Limiting The Harm From Failures
Last week, I observed that different kinds of software failure affect the people who use the software in different ways. Software failures are harmful for two different reasons:
- The program fails to produce a correct result.
- The program produces an incorrect result.
Although these two situations may appear to be the same, they are actually very different. A program that fails to produce a correct result often does so by crashing. Not only does a crashing program fail to produce any results — correct or incorrect — in the future, but the reason that it crashed is often obscure. Obviously, such a situation can be annoying. On the other hand, relying on an incorrect result with no knowledge that it is incorrect has equally obvious problems.
This dual nature of software failure presents a dilemma to programmers. Suppose, for example, that there is an easy way — such as an assert statement — to make a program crash if it is about to produce an incorrect result. By using such a technique thoroughly, we can avoid incorrect results — making it much more likely that the program will fail to produce any result at all.

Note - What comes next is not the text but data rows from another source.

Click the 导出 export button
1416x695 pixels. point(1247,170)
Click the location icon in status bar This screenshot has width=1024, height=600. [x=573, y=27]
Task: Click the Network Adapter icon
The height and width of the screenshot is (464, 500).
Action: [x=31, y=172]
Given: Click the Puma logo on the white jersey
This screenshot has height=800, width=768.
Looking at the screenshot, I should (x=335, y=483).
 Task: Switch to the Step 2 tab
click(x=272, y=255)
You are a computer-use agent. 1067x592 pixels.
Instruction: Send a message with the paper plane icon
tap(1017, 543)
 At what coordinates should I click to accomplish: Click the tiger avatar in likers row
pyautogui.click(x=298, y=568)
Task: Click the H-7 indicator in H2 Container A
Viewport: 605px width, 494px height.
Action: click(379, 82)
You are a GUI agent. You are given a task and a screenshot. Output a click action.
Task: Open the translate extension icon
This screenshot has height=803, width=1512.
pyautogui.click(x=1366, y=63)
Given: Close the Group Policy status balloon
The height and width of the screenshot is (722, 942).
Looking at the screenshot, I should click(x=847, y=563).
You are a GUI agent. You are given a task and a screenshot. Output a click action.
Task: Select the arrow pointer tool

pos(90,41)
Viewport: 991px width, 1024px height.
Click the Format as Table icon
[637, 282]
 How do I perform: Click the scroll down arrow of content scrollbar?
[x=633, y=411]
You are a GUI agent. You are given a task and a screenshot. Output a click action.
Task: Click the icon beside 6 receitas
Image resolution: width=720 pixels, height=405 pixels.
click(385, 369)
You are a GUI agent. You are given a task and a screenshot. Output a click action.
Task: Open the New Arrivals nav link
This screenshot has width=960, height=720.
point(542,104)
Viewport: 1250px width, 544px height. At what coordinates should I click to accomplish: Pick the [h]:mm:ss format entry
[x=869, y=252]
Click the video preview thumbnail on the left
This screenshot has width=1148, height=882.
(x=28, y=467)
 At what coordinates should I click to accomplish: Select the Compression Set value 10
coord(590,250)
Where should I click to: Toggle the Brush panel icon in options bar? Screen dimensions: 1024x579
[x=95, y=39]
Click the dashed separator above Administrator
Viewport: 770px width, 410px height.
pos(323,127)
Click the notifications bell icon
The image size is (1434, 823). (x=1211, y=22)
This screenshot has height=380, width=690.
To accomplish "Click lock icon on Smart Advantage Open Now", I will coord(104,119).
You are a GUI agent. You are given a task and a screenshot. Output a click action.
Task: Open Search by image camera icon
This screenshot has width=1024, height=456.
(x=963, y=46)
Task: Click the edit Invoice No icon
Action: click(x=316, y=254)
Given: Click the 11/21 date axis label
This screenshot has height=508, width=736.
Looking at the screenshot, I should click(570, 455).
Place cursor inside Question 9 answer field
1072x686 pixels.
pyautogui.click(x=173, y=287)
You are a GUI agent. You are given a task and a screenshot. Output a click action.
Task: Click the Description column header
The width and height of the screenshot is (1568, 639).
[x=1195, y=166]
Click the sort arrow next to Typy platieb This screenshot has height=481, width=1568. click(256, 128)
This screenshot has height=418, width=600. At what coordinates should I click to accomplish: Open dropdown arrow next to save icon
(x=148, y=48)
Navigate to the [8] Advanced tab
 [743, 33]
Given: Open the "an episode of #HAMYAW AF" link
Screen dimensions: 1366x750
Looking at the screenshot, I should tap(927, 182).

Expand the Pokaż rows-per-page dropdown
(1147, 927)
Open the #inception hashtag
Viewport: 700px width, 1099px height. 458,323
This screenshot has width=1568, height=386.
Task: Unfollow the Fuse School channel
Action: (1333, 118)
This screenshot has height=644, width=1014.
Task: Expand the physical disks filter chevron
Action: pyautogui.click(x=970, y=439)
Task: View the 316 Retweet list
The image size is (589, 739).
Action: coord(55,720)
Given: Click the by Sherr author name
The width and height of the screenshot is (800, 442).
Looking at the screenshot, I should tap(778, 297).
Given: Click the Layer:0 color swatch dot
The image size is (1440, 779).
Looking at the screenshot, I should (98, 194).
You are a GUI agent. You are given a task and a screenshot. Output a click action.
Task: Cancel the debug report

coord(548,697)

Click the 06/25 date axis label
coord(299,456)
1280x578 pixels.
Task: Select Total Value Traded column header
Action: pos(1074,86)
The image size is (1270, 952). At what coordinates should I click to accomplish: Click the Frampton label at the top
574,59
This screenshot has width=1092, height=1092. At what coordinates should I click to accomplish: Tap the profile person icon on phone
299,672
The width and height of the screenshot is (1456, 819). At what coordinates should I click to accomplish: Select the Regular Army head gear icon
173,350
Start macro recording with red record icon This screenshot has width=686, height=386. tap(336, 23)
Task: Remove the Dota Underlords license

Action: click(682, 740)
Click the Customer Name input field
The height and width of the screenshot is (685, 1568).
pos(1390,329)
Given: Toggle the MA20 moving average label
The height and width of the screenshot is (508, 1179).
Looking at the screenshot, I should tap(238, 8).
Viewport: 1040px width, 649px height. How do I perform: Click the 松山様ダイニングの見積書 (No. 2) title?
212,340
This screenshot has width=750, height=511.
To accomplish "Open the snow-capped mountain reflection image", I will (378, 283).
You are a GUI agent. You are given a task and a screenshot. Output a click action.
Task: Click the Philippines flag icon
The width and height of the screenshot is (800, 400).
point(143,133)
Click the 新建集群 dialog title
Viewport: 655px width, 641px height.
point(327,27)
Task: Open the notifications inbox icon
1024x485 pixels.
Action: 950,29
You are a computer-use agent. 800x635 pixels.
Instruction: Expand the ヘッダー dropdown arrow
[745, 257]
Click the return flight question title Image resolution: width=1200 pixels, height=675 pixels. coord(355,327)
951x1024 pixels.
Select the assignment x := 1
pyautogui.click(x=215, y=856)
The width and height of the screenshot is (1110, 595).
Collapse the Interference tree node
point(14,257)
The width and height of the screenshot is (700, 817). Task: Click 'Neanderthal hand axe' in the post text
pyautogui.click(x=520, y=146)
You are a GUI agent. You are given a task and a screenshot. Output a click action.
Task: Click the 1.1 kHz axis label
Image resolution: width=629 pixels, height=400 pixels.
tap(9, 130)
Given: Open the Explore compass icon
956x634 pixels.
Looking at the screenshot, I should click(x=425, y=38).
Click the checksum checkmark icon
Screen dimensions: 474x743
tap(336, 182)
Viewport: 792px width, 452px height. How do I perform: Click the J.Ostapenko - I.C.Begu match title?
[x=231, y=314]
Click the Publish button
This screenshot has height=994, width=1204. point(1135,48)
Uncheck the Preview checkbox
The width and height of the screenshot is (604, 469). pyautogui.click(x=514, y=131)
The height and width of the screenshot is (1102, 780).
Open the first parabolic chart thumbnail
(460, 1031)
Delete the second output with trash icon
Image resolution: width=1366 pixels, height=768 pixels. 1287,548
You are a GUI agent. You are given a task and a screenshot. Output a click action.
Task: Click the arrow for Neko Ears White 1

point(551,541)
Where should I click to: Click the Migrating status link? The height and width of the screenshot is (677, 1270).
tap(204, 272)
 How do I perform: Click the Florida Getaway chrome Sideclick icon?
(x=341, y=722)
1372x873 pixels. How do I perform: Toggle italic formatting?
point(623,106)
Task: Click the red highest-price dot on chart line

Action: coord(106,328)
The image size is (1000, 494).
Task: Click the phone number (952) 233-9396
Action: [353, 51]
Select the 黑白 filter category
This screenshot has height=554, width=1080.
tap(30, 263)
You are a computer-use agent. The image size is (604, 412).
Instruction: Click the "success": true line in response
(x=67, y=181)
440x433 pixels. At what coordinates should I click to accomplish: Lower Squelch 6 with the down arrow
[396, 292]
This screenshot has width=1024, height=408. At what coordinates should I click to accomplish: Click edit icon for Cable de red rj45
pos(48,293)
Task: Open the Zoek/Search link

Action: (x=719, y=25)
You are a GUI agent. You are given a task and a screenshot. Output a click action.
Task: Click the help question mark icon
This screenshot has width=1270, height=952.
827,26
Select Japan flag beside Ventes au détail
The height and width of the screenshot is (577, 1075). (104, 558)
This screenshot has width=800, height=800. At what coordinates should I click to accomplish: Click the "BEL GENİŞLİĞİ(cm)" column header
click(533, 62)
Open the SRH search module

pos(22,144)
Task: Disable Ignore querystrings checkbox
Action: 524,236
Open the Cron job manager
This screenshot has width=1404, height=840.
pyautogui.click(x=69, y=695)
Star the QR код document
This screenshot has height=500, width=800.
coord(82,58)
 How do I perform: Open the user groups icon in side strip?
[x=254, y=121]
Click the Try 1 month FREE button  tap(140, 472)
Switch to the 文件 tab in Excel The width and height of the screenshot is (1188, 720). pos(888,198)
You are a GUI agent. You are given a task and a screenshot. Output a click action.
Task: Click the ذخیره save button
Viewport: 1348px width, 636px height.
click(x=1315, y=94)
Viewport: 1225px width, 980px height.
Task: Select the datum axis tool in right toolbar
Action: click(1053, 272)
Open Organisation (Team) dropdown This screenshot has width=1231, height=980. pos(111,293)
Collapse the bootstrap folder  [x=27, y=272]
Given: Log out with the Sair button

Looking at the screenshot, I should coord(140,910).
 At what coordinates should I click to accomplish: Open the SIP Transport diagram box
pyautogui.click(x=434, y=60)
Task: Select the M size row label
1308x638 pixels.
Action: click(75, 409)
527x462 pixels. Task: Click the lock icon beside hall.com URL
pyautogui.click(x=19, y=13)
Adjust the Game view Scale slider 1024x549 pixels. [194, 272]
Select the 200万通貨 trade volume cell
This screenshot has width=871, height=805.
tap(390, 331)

The relative (un)desirability of these two kinds of failure varies dramatically from one context to another. At one extreme is a flight-control system for an airliner. Just about any kind of incorrect result is less disastrous than having the system fail to respond altogether, because the pilot will probably notice that the airplane is misbehaving and disconnect the errant component. An example of the other extreme is a missile launch system: It would almost always be better for the missile to fail to launch completely than for it to launch unexpectedly.
Software testing is usually aimed at reducing both of these kinds of failure. However, unless our programs are always bug-free, testing by itself does not address how a program fails when it does so. To address this problem, we must figure out what kinds of failures we are willing to accept, and then design our systems so that even if they do fail, they will probably fail in acceptable ways. In effect, how our software handles error conditions will depend on the context in which it is used.
By implication, if we are writing a program, such as a data-structure library, that is intended to be used in a variety of contexts, then it must be able to accommodate a variety of error-handling strategies. This requirement means that such a library is more useful if it is possible to customize its error handling to fit the diverse contexts in which that library will be used. Next week, I'll get specific about how we can accommodate such error-handling diversity as part of system design.